The task. Please repeat exactly the lines from the one containing "Open external link icon next to d:日本" through the last line of the records below, both included, and leave out any pictures.

--- Given data Enclosed Below ---

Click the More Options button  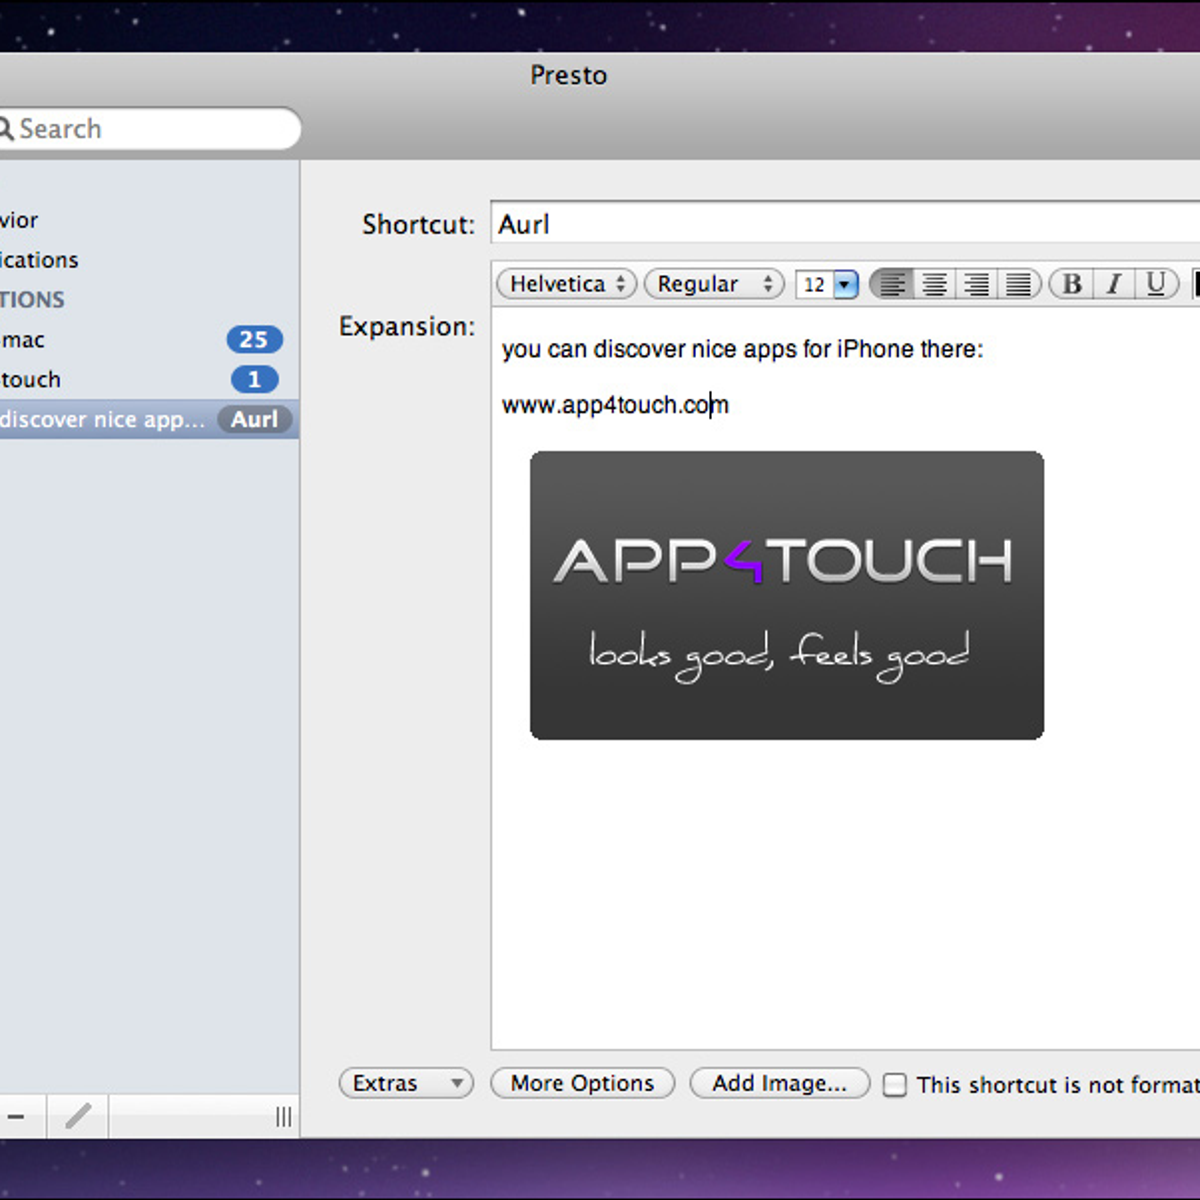(x=582, y=1084)
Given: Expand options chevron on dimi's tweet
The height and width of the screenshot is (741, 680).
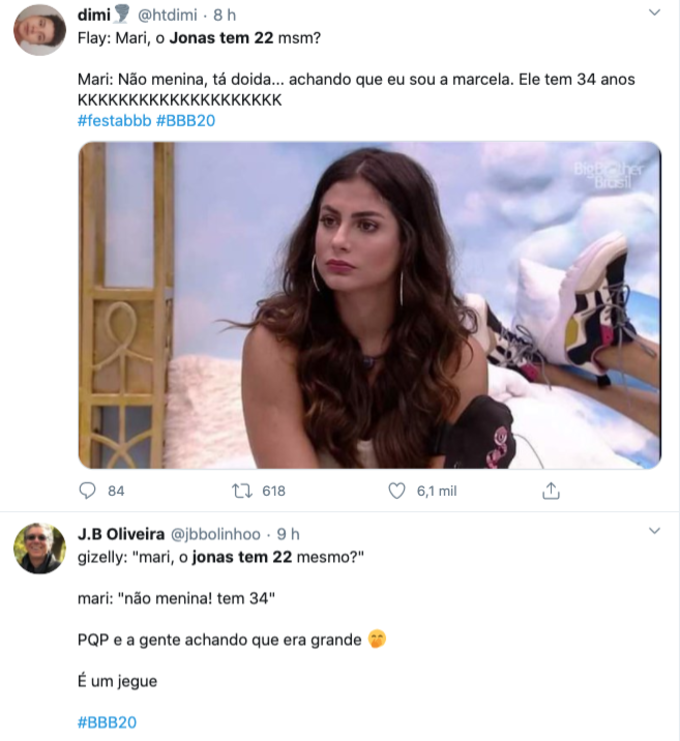Looking at the screenshot, I should coord(654,13).

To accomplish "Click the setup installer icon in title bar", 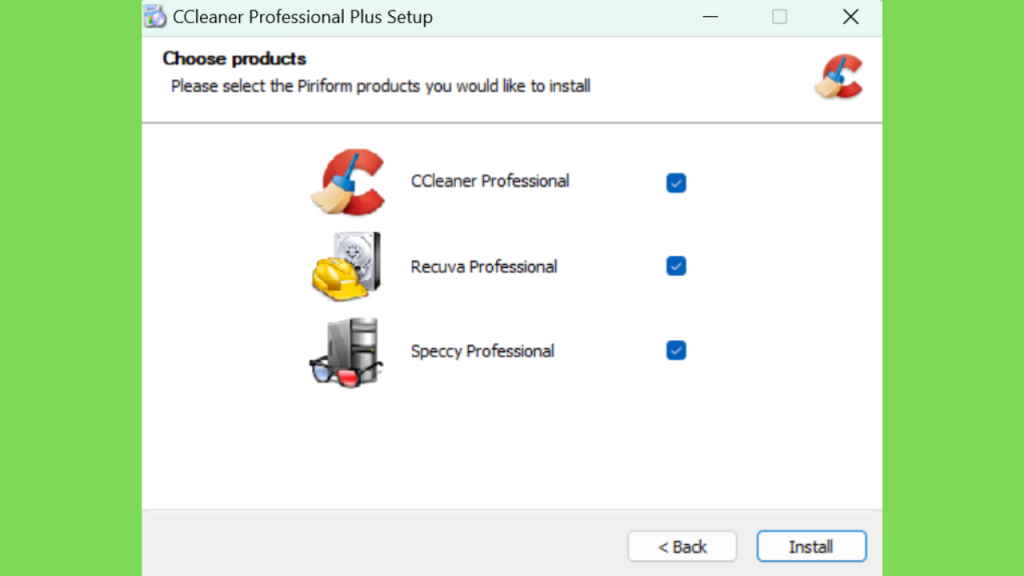I will [155, 16].
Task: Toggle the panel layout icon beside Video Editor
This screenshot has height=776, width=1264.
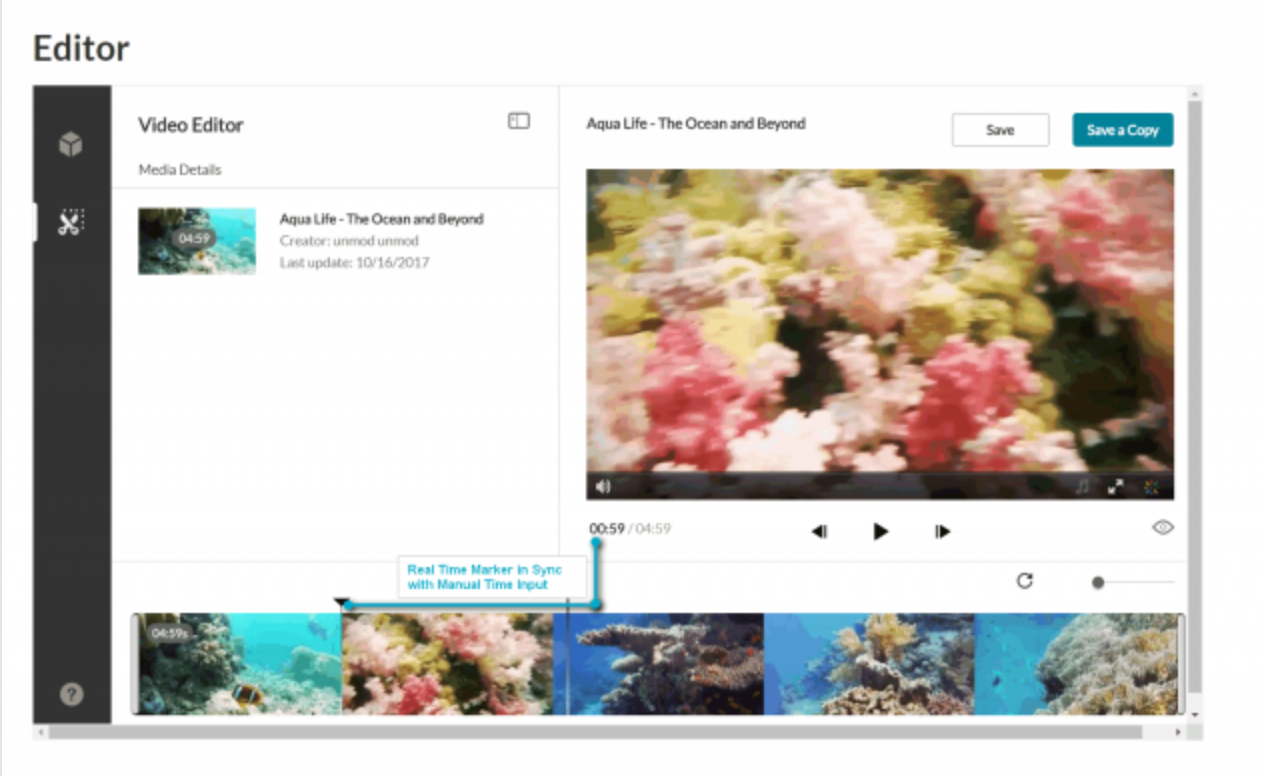Action: [518, 121]
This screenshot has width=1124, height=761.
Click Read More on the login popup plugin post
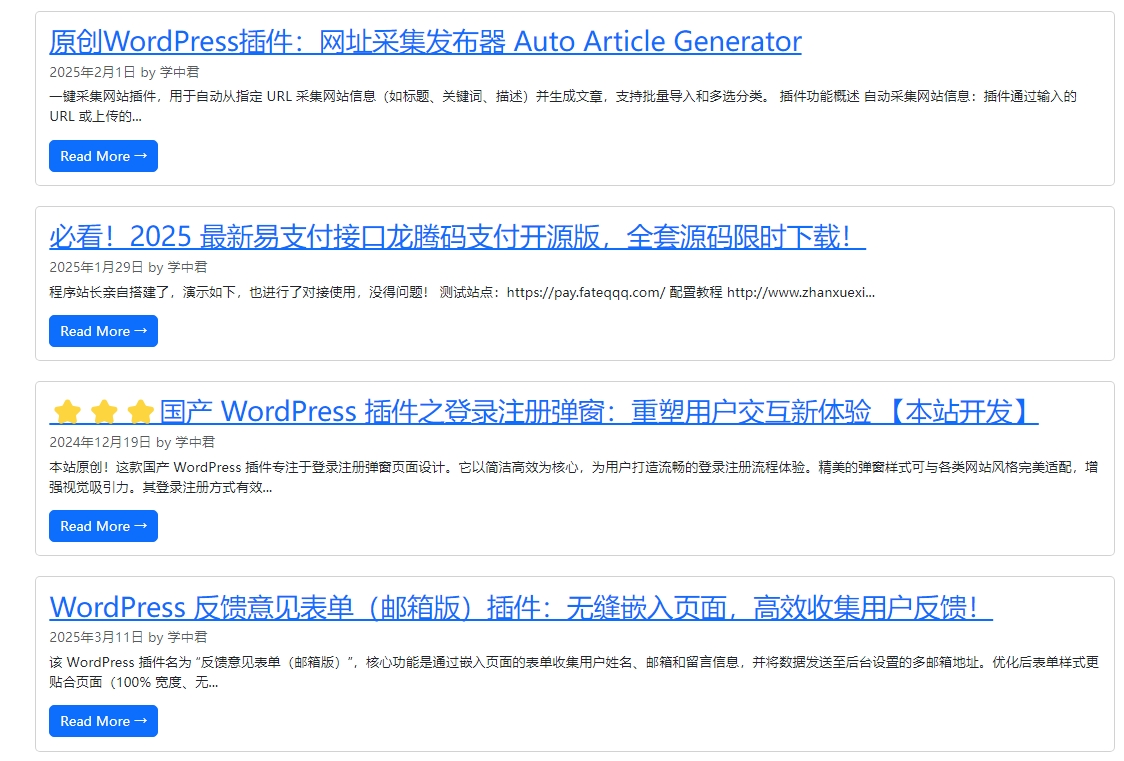tap(103, 526)
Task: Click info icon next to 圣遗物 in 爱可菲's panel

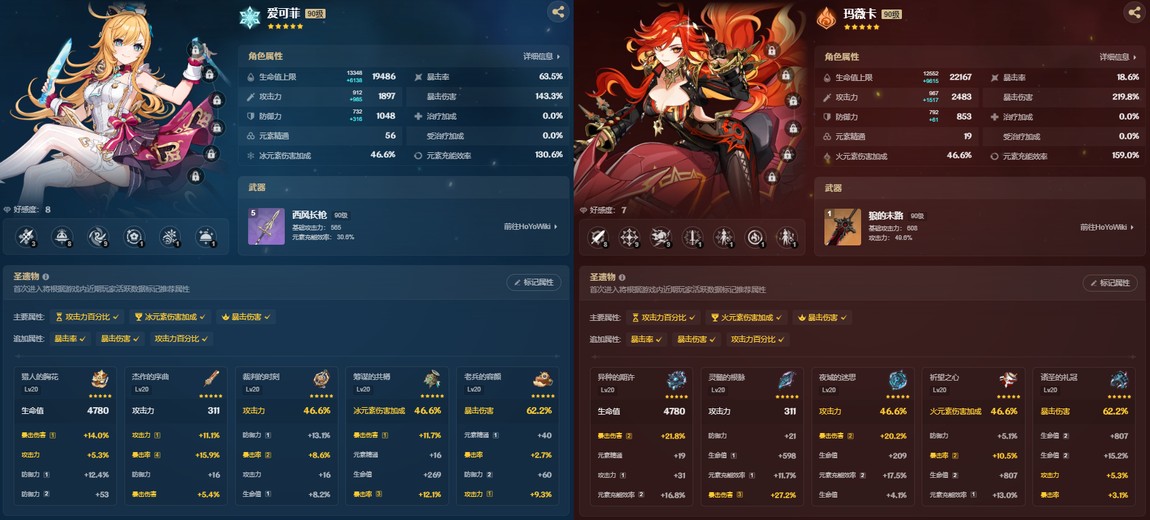Action: [46, 277]

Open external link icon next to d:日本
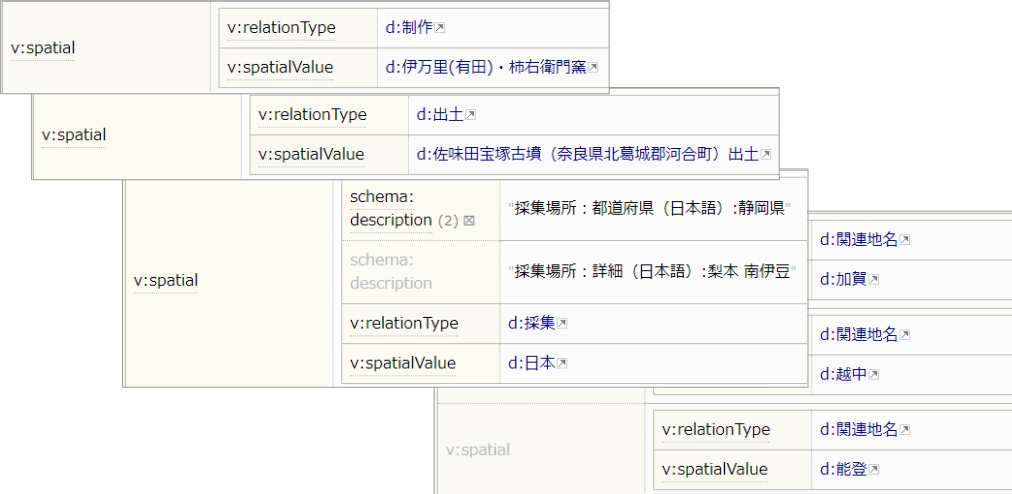tap(563, 363)
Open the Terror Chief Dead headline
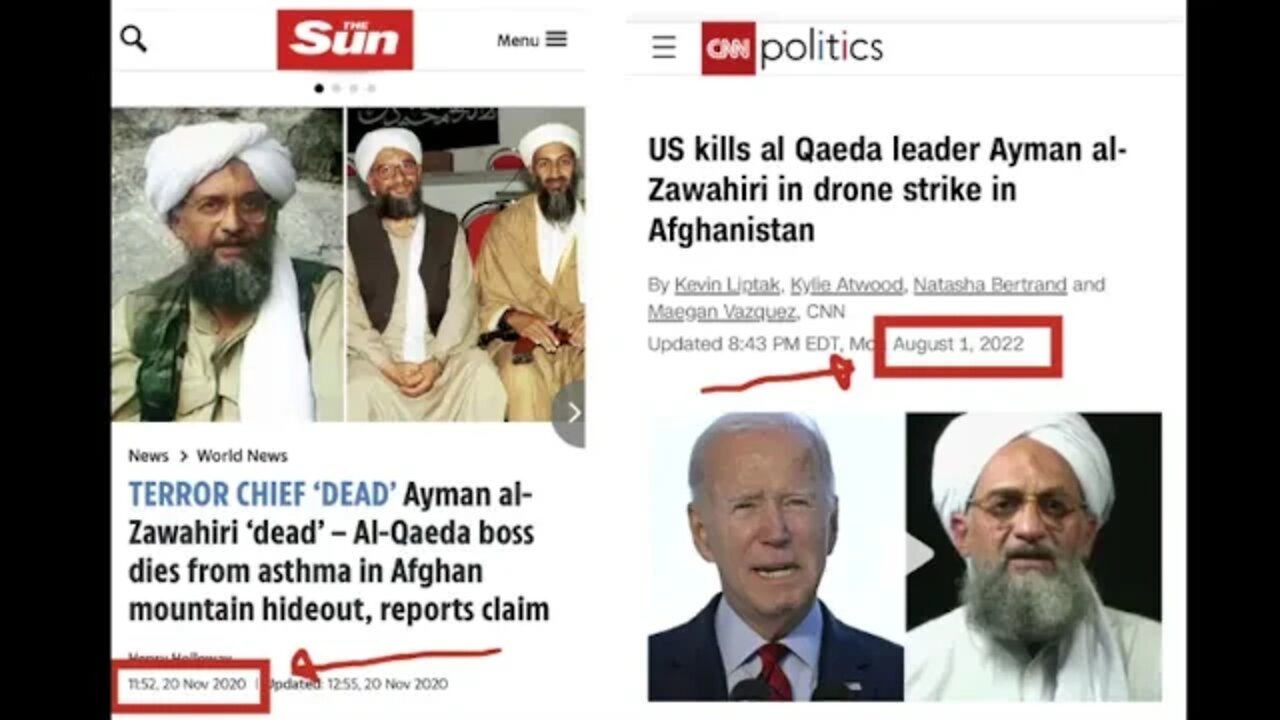 click(339, 552)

--- End of Enclosed Given data ---

Exercise solution.
Open external link icon next to d:日本
tap(563, 363)
Open the Terror Chief Dead headline
 click(339, 552)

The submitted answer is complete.